Practically speaking, it means starting with research and analysis to define customer needs and identify opportunities, looking at how that ties in with the business strategy and development priorities, and translating that into product design concepts. It also includes defining a vision of the end goal experience, and then crafting a UX roadmap for getting from point A to point B, C, D and beyond. Along the way we determine milestones, design objectives and measurements for success. This approach can be very effective in delivering results, but the success is dependent on a lot of collaboration within the entire team and stakeholders. 

At a project level, it starts with identifying the experience problem and determining how to fix it. Developing a UX strategy or plan can be as simple or as complex as any other part of the design process, it depends on the time, budget, and complexity of the product. But at the core, you need 4 phases: discovery, ideation, iteration, and implementation, with a lot of testing throughout each phase.

DISCOVERY

User Research
The ‘discovery’ phase of a UX design project includes some kind of user research, but the range and scope of approaches and deliverables vary widely. Here are some of the most common types of research I use for informing UX design:
- Stakeholder and internal expert interviews
- Competitive reviews, competitive analysis
- Heuristic reviews & recommendations
- User Surveys
- Contextual User Observation & Interviews
- Usability Testing
​- Quantitative Data & Analysis

Synthesis
The research is only part of the discovery phase. Once the data is gathered, it has to be analyzed and presented so the team can understand the opportunties and impact of the customer insights to the business.

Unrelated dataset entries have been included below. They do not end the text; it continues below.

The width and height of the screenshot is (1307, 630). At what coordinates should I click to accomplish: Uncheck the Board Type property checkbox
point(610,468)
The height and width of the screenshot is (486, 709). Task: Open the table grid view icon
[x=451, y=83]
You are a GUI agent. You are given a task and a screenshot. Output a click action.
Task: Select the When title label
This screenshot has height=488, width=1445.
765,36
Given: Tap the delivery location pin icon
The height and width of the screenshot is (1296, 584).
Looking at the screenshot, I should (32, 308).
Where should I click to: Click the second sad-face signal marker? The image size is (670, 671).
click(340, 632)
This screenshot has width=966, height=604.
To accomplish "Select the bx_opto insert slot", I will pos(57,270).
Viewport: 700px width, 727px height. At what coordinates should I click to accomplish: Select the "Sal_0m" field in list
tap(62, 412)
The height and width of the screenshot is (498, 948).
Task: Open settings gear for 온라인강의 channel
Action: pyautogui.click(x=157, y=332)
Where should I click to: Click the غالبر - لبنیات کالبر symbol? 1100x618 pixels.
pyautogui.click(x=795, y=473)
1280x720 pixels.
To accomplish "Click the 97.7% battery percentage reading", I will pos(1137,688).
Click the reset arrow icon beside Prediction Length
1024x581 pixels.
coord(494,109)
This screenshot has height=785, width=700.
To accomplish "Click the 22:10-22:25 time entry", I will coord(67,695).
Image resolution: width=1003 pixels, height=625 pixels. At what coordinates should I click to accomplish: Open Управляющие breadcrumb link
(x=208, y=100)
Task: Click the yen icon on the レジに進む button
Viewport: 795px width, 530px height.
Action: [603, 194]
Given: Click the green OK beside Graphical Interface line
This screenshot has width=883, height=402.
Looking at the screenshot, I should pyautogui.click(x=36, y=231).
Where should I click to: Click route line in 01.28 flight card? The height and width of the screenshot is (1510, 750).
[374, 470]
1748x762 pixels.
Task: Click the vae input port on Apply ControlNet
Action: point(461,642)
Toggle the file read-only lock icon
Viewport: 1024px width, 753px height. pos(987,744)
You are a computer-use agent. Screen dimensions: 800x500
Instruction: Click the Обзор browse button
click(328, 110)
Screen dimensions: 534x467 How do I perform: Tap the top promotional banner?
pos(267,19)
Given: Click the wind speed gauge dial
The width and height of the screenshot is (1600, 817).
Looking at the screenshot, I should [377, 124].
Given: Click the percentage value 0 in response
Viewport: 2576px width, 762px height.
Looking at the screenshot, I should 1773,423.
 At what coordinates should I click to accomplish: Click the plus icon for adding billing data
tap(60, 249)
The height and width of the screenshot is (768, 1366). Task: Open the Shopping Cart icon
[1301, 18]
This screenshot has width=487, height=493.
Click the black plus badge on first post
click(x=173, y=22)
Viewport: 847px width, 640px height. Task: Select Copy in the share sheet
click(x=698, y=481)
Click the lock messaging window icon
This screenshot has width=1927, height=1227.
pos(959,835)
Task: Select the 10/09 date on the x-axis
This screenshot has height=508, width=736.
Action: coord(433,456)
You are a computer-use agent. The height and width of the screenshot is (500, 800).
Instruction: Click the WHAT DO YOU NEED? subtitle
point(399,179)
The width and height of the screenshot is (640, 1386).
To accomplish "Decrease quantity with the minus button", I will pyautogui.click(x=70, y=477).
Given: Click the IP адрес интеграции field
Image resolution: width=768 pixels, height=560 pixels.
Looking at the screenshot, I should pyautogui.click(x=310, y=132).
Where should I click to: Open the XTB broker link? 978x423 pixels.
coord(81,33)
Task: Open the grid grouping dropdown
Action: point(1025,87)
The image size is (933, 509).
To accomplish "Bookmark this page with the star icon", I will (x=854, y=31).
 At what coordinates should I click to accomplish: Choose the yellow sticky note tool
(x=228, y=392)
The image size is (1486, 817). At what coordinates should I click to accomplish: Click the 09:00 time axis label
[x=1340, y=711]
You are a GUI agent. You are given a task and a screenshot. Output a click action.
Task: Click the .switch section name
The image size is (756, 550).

There are a number of deliverables that can be produced to communicate user research findings. A few that have a great deal of value for the effort:
- Affinity Maps
- Mental Models
- User Journey Maps
- Personas or User Profiles
- Opportunity Mapping

IDEATION

Sketches, Storyboards, User Flows
Sketches and storyboards are a great way to work through initial concepts. When the concepts are shaping up, the storyboards are a great way to work through user flows and screen flows before you start wire framing. It really helps to focus first on the ‘story’ of the experience, rather than the features and individual interactions, and . 
makes sure the team is on the same page before diving into more detailed wireframes. 

Sitemaps
Large, complex sites or apps often need to start with a sitemap, sometimes smaller UX projects often need them as well.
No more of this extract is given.